Some records:
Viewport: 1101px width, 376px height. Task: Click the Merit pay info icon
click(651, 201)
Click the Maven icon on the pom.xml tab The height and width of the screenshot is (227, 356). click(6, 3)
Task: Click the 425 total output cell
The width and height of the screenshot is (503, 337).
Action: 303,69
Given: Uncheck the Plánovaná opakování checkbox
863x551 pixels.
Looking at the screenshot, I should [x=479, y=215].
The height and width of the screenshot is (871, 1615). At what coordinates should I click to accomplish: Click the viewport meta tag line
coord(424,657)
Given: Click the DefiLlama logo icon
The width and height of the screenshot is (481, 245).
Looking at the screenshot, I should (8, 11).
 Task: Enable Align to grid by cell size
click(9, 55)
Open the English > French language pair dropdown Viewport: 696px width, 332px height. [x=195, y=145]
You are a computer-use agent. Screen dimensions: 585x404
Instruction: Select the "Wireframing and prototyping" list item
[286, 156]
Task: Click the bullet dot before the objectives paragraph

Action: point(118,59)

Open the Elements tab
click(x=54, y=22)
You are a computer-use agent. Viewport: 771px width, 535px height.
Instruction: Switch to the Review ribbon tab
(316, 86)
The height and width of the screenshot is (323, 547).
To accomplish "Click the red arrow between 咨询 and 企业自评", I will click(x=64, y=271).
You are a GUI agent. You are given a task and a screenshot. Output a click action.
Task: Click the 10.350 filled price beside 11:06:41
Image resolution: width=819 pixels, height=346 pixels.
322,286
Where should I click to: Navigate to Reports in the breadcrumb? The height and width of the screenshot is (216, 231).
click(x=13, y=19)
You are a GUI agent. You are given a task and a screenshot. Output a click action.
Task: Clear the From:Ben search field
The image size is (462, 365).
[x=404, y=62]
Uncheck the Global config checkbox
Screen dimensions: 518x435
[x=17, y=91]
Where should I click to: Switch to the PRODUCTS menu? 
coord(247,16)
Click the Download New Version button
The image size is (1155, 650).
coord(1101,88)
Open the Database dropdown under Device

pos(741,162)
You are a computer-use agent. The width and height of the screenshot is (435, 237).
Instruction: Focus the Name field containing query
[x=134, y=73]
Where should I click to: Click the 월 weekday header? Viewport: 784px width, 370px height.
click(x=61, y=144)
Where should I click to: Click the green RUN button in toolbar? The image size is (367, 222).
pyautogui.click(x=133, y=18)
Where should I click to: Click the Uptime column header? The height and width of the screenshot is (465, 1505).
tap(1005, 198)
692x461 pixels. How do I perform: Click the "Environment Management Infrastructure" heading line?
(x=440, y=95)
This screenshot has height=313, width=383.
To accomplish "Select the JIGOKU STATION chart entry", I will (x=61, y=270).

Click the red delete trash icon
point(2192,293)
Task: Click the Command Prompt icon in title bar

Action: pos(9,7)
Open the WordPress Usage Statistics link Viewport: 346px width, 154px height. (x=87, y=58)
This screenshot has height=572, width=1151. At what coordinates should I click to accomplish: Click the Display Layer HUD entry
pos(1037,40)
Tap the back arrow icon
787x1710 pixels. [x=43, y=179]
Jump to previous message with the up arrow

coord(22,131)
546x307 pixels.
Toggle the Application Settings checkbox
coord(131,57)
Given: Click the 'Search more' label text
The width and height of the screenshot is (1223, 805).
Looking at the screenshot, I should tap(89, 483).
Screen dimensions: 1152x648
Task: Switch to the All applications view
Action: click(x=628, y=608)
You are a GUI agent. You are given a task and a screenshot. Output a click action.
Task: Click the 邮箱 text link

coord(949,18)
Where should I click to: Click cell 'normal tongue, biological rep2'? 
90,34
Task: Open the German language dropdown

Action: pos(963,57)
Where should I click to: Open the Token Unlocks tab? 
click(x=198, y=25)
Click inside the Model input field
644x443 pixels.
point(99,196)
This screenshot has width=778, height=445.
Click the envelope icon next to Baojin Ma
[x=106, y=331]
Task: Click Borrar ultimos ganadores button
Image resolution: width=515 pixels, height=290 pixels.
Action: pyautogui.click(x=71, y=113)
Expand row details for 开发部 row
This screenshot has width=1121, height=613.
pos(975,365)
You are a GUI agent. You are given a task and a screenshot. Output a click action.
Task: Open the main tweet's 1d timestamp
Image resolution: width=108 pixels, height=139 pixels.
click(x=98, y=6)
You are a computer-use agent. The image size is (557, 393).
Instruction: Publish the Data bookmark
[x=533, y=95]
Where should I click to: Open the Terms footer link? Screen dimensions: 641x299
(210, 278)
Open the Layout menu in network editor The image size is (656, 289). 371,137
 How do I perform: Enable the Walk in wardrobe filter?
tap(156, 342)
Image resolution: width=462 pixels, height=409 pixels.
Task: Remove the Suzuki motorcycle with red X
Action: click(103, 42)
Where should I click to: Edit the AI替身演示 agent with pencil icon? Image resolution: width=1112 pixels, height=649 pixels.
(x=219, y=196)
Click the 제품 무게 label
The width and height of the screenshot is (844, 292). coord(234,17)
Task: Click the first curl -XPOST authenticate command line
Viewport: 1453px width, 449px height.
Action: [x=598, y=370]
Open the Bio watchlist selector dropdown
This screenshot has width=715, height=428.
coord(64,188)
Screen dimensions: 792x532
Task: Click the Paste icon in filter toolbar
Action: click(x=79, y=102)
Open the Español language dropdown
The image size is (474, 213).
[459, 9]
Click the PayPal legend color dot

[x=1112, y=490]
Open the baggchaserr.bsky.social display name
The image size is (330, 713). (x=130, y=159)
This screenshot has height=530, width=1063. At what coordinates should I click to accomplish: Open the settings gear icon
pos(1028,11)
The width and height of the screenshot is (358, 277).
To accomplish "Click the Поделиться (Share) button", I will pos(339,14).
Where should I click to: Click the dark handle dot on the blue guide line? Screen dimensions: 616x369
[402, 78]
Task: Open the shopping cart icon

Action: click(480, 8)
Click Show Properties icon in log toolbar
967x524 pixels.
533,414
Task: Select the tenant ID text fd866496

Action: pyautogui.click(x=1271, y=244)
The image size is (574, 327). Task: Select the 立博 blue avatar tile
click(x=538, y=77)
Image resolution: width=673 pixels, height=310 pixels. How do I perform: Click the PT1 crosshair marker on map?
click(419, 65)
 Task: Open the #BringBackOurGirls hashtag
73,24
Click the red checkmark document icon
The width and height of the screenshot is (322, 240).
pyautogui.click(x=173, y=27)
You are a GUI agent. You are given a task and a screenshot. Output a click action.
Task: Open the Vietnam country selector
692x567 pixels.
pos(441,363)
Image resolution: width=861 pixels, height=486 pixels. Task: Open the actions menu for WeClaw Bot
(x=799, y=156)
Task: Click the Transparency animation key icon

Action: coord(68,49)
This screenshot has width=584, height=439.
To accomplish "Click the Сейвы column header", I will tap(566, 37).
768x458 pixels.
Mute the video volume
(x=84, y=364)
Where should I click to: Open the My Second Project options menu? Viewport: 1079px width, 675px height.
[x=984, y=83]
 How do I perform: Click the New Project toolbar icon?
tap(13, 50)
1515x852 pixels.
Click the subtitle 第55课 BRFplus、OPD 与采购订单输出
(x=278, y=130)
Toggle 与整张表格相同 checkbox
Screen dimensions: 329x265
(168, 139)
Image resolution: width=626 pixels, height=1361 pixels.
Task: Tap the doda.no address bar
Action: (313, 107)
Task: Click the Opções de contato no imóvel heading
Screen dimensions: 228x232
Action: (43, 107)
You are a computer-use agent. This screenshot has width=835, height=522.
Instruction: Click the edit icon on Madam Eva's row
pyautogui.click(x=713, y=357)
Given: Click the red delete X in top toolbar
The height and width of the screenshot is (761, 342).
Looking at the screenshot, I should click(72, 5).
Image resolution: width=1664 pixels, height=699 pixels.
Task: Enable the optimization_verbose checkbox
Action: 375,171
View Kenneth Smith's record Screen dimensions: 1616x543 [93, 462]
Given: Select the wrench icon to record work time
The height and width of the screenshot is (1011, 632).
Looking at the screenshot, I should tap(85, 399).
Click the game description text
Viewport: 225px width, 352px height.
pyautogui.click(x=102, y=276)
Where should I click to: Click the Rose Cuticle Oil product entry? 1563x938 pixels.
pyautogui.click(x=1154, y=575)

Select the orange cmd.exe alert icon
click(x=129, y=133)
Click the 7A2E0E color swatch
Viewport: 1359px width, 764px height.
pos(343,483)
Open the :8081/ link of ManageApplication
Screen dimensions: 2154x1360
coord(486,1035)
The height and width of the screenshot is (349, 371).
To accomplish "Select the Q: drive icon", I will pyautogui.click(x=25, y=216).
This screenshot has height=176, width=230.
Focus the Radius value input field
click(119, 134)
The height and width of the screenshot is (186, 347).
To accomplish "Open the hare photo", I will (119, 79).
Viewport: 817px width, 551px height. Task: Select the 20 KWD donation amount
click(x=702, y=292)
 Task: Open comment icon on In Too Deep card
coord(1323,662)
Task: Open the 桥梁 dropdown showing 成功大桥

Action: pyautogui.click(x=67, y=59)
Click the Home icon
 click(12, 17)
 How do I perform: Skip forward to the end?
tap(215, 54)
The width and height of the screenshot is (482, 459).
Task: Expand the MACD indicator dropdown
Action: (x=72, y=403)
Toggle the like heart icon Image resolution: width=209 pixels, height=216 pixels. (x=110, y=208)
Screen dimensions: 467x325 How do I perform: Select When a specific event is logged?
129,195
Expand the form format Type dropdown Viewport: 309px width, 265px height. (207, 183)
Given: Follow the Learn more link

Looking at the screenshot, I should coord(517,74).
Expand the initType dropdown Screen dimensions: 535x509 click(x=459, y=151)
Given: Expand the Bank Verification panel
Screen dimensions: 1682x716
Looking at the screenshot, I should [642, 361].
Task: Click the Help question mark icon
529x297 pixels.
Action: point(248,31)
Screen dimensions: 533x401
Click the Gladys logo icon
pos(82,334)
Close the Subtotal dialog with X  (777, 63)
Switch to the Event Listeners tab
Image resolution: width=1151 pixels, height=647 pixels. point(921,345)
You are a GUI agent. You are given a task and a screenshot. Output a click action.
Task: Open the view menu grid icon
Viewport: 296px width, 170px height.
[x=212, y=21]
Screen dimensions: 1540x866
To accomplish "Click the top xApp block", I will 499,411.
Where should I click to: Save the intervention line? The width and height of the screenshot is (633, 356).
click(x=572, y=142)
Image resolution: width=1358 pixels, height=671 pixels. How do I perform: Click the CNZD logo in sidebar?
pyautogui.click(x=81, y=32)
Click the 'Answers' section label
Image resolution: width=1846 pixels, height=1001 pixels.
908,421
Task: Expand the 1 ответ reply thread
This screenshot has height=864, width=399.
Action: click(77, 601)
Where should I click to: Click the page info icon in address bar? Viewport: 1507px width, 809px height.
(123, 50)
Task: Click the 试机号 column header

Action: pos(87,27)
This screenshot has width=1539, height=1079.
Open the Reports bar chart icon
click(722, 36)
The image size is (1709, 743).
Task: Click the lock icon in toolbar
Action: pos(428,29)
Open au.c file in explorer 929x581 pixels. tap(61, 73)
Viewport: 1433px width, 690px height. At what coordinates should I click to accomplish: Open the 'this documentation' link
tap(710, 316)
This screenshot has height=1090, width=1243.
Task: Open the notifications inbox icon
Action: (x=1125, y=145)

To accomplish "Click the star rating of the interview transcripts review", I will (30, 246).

To be done: Recast the lines of the records above as a Markdown table with the columns "Row" and "Line," starting at the line containing "768x458 pixels." and ending with the line containing "tap(13, 50)". Skip any blank lines.

Worked solution:
| Row | Line |
|---|---|
| 1 | 768x458 pixels. |
| 2 | Mute the video volume |
| 3 | (x=84, y=364) |
| 4 | Where should I click to: Open the My Second Project options menu? Viewport: 1079px width, 675px height. |
| 5 | [x=984, y=83] |
| 6 |  How do I perform: Click the New Project toolbar icon? |
| 7 | tap(13, 50) |